I believe ProFurl if not other mfgs. make a roller furler
that is actually detachable/removable. I looked into it at one point for my removable inner forestay but ultimately decided to stick with my hank-on storm staysail & (what I call) my 'storm jib' (probably more accurately called a tiny staysail as you suggest) that is deployed on this same inner forestay. Pros & cons of both but, like you, I like the option of different sizes of heavy weather
sails. Before going offshore
I always deploy the inner stay, partially hank the staysail on, and leave the rest of the sail in the bag securely lashed so it minimizes time spent forward should the staysail need to be deployed. If sailing inland waters with a favorable forecast
, I have the option of flying the 130% genoa
w/o the hassle of tacking it through a permanently attached inner forestay. So far it's all worked as advertised.

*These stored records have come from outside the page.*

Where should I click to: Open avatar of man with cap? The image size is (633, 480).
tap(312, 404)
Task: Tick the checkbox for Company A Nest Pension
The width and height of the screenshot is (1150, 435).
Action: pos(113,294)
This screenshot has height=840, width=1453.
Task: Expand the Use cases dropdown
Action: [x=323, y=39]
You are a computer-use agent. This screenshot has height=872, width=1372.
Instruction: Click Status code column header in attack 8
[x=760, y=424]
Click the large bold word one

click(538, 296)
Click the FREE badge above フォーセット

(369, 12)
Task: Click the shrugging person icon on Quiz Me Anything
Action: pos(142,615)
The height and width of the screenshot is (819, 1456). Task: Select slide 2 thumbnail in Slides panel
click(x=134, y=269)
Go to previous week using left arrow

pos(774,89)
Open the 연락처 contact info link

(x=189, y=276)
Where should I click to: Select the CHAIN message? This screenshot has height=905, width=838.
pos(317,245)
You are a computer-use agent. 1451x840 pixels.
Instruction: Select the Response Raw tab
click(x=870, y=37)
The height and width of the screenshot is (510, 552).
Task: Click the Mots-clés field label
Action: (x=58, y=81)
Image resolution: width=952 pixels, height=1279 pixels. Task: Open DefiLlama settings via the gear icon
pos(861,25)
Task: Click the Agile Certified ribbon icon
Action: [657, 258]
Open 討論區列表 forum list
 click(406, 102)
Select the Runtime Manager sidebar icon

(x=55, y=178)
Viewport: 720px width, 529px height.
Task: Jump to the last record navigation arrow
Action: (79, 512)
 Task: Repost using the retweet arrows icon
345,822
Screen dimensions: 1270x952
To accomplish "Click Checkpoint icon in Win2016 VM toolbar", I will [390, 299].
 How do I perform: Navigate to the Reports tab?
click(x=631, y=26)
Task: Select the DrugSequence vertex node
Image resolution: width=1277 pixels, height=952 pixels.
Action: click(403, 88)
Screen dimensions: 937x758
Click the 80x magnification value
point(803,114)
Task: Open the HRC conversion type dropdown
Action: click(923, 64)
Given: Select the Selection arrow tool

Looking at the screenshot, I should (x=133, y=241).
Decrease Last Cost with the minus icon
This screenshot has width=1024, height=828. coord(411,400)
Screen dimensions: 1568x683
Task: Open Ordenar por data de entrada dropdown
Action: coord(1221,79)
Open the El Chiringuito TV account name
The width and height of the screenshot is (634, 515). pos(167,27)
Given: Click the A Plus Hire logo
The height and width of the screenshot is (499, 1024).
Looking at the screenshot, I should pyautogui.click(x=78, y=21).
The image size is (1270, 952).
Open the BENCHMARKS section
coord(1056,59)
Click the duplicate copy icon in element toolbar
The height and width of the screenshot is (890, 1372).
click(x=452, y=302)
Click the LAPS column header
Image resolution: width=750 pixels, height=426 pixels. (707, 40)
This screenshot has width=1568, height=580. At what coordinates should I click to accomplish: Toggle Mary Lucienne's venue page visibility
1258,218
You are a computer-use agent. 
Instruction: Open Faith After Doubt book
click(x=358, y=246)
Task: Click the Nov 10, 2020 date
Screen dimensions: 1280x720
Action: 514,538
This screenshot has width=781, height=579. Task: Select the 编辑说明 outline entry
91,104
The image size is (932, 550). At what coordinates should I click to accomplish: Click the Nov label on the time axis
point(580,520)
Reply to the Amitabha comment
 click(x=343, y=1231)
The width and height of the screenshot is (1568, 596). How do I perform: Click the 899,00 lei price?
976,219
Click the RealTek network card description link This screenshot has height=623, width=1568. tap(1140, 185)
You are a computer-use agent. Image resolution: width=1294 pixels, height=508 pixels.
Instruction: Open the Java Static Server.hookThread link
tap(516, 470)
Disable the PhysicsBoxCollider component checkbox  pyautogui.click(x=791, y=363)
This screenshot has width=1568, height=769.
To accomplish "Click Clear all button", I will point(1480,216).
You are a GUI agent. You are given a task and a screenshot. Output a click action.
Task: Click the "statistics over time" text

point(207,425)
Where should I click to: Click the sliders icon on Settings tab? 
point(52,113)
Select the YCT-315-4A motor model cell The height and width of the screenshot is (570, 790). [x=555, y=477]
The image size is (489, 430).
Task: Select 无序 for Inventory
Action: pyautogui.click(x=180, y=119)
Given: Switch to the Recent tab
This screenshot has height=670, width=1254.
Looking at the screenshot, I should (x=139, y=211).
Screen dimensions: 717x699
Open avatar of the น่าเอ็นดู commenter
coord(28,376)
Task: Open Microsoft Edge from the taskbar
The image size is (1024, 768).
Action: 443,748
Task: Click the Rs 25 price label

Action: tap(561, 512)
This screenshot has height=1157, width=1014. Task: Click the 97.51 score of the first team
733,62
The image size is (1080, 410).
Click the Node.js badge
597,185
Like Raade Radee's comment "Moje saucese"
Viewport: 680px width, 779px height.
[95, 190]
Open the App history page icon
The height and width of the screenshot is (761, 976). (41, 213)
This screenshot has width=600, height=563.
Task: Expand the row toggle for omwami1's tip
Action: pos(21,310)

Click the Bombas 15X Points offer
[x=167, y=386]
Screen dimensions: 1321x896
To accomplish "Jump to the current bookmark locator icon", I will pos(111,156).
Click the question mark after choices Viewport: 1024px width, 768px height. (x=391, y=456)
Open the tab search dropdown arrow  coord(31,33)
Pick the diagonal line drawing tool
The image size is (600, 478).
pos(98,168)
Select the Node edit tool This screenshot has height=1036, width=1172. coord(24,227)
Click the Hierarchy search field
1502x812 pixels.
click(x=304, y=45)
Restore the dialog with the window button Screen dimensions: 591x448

I have never tried using my staysail simultaneous with my 110% Yankee jib
as discussed in the thread linked above. I guess that would make the boat a 'double-headsailed sloop' according to some. Between the relatively forward position of the mast
, the heavier cloth & relatively small size of the staysail, along with my winch
configuration, it always seemed to me that the boat was designed more as a sloop
rig with good heavy weather
options vs. what is commonly referred to as a 'cutter.' I suppose I should try it one of these days and see if I pick up that 1/2 knot
people write about. My guess is that it's not as efficient as running the Yankee alone, at least with my rig configuration.